_Exercise directions_
For the word "Surgical", count the lines of the data that include it and give only the total.

===== Data for this task

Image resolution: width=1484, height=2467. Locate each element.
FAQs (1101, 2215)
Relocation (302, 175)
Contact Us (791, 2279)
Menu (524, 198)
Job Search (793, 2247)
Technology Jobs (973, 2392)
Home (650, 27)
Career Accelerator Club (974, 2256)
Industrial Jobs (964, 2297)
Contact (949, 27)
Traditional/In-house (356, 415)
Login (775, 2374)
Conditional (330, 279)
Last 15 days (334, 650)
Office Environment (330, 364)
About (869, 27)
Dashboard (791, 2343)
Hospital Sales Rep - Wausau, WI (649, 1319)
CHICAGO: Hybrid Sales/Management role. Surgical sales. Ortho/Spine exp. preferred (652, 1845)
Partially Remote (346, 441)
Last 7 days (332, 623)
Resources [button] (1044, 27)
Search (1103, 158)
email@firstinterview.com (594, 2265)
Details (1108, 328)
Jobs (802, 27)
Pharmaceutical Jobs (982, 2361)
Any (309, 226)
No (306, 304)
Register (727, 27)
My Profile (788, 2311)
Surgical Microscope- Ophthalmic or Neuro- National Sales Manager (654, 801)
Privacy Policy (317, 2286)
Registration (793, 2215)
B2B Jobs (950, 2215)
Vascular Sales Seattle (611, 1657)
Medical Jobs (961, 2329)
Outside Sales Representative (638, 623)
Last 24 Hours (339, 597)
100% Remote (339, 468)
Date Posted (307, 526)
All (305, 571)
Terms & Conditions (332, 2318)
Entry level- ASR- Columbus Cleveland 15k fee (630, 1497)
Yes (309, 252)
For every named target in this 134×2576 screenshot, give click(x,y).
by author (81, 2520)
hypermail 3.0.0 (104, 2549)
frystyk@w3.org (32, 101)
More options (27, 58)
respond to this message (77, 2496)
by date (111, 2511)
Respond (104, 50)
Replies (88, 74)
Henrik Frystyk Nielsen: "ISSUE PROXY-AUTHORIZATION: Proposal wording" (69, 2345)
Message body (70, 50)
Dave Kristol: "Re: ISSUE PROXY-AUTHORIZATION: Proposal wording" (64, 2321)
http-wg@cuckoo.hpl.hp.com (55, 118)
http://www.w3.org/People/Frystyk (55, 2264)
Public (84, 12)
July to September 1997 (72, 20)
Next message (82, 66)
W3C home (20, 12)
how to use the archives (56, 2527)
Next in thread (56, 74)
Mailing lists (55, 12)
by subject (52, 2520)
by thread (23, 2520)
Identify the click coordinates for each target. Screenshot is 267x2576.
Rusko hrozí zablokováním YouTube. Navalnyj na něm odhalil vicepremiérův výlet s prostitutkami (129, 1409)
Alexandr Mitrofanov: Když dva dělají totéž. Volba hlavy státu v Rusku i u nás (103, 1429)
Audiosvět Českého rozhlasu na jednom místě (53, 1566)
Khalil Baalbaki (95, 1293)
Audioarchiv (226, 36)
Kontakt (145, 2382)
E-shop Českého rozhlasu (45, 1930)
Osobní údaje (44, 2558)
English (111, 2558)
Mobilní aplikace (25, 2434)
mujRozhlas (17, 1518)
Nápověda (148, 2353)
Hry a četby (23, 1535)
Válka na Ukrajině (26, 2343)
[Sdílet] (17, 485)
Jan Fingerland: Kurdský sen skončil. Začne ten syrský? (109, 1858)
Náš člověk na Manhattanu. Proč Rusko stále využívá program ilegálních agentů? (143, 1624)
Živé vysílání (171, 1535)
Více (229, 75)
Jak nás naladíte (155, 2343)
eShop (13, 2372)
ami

==========

_Response below_
2